As a star of the global smash-hit TV series Outlander, Sam Heughan has the acting world at his feet.
But far from getting carried away amid the glitz, glam, and trappings of fame, Dumfries and Galloway-born Heughan is returning to his roots as the patron of Youth Theatre Arts Scotland (YTAS).
Alongside Kenny McGlashan, chief executive officer at YTAS, he is looking to inspire Scotland’s young people to get involved in the arts.
Before landing the Outlander role, Heughan was involved in various aspects of youth theatre in Edinburgh where he was encouraged to apply for drama school.
“When I was going through school, I joined the Lyceum Youth Theatre and that kind of cemented it”, he explains. “Through being in and around the building and watching shows, I realised that there was something I really loved about it, so I went into the stage management side. I did a bit in the Traverse where I worked with them on the festival and realised quite quickly that I wasn’t cut out for that but the youth theatre gave me an understanding of theatre and the community involved, and I met a lot of friends there.”
The belief that access to the arts shouldn’t be limited by where you live or your ability to participate is at the heart of what YTAS do. A recent survey by the group found that about 60 per cent of its 100 members offer their activities for under £5 or free, and nearly all of them offer bursaries for people to attend.
“I think there can be the perception that you have to have money and you have be middle class, when actually there’s a lot of youth theatre’s running and targeting areas that face multiple barriers”, Kenny explains.
“Youth theatre isn’t just about a precocious child that wants to sing and dance in front of people”, Sam adds. “It’s for everyone; it’s about a community, it’s about being supported by your peer group. You learn skills, not just acting but all the other sides - working in the TV, film and theatre industry.”

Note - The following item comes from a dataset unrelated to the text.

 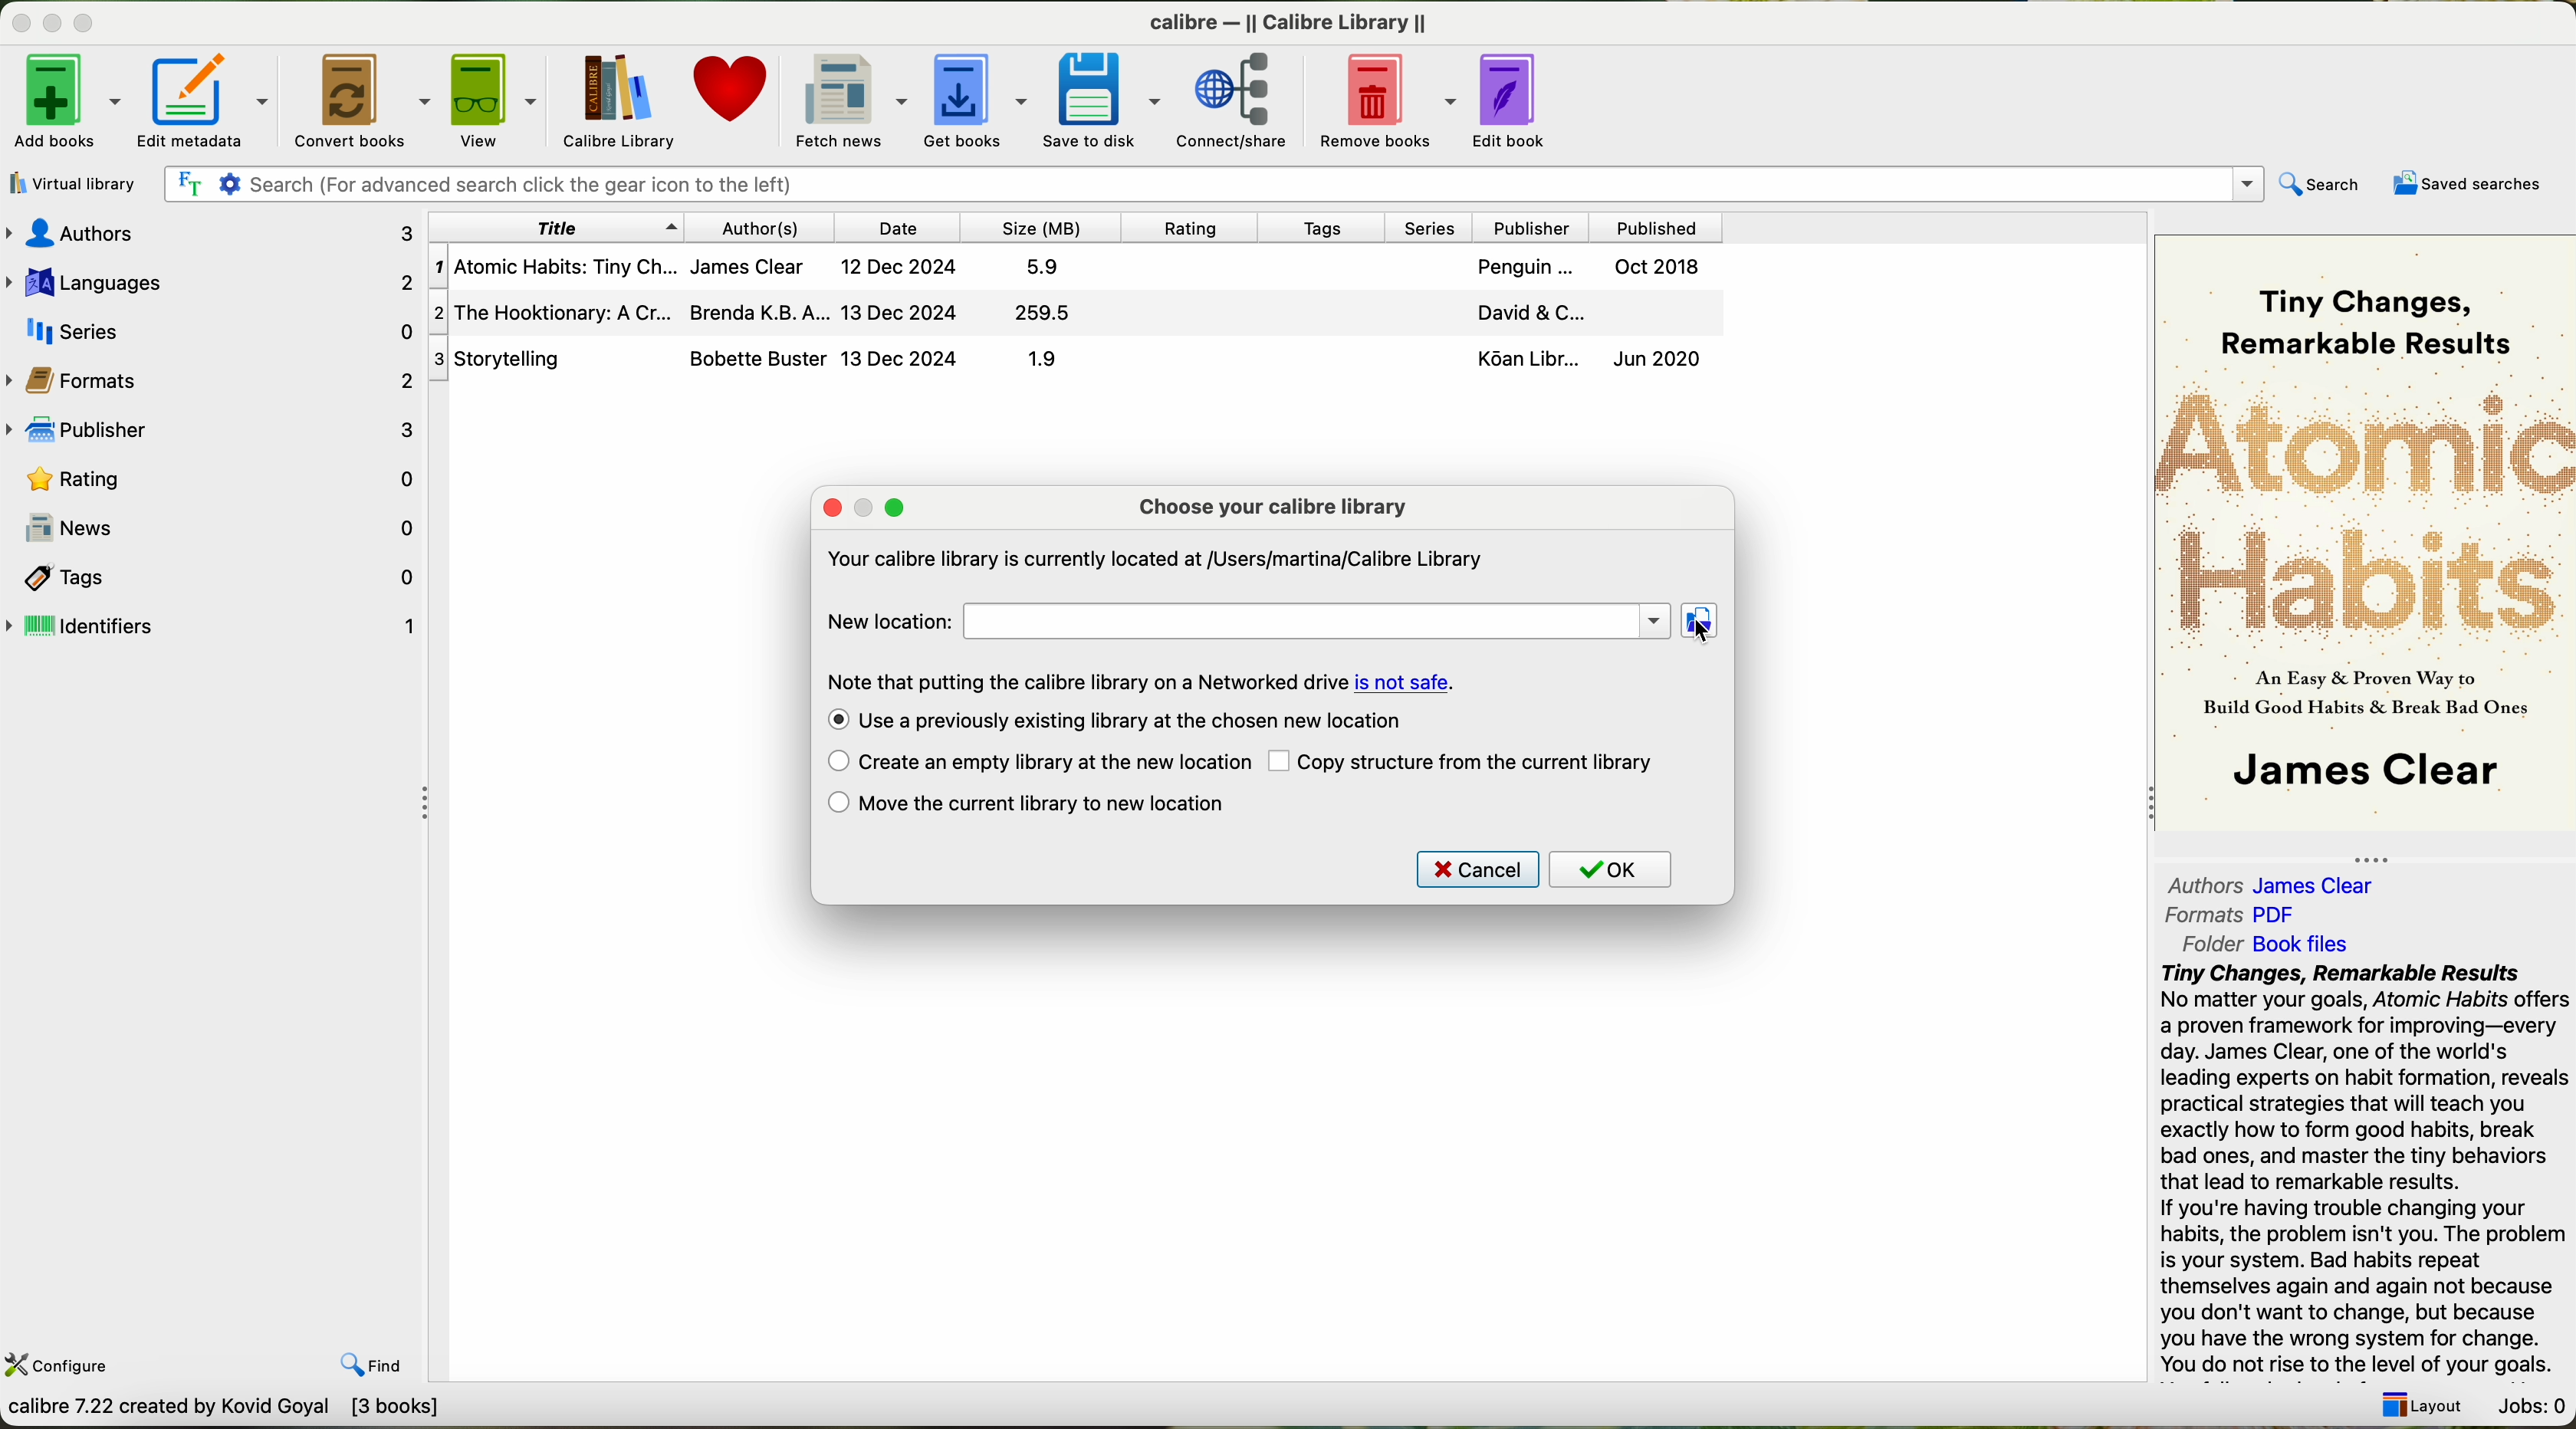 What do you see at coordinates (885, 621) in the screenshot?
I see `New location:` at bounding box center [885, 621].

Before achieving cult status for his role as Jamie Fraser in Outlander, which Sam describes as “a history adventure romance with time travel”, he was nominated for his part in David Greig’s Outlying Islands in 2002, appeared in Midsomer Murders and BBC soap operas Doctors and River City. He attributes much of the success throughout his career and during his time at drama school to his participation in youth theatre. “I was fortunate that I was one of the older ones in that particular year so they used me a few times in their main shows, as a sort of glorified extra, so I got to meet a lot of actors and a lot of people I looked up to”, he recalls.
“I quickly got to learn who was involved in the Scottish industry, who was running what theatre and it gave me an understanding of the business. It gave me the skills as well like how to be in a main stage show, how to work on my voice or how to prepare for a role - just little things you learn, but when I got to drama school I felt that I was well prepared for that world.”
“I think that what I’d like to instil is that if you join the youth theatre, it’s a gateway into greater career prospects”, he says of his role as patron.
A whole community and lifestyle exists around Scotland’s arts sector, from theatre, television and film. However, encouraging people to participate in it is one of the obstacles Sam and Kenny must overcome. “People can enter at any level and progress however they like”, Kenny explains.
In the lead up to Scotland’s Year of Young People in 2018, YTAS aims to play an important and inspiring role, one which can’t be accomplished without funding. Kenny believes that one of the biggest challenges for the future is local authority funding. “In the coming years we’ll have to make the case to local authority that this is actually vital work, that isn’t just nice to have but will impact your young people and community it you remove that support”.
YTAS is one of Creative Scotland’s Regularly Funded Organisations between 2015-18 and receives under half of its annual turnover from the arts body towards its core costs. Other than that, 25 per cent is raised from youth projects and training with the other 25 per cent coming from fundraising.
A generous body made up of Sam’s fans, under the name of the ‘Heugligans’, has raised over $19,000 (around £13,000) through a JustGiving page to support YTAS. Their generosity hasn’t gone unnoticed by the star who describes them “terrific and very supportive”.
Even with a few years to go before the Year of Young People, something very special is going on in their community, which Kenny believes is linked to the 2014 independence referendum. He says: “We’ve seen young people become far more engaged in their own voices and politics since the referendum. There’s something really interesting around that, there is something very special going on right now regarding youth arts and it will be very interesting to see in 20 years time what impact that will have on youth theatre, film making and the television industry as well.”
Sam adds: “Scotland is flourishing in the film and tv sector. I know quite a few big productions that are going to be coming here and I think if we get young people involved in the sector, it’s going to pay dividends in the future.”
Youth Arts Theatre Scotland was established in 2004 with 28,500 young people and 1,800 volunteers now involved in youth theatre activity across the country. This November, the group will launch Chrysalis Festival at the Traverse Theatre in Edinburgh to showcase emerging talent, spark critical debate and challenge perceptions of theatre by young people.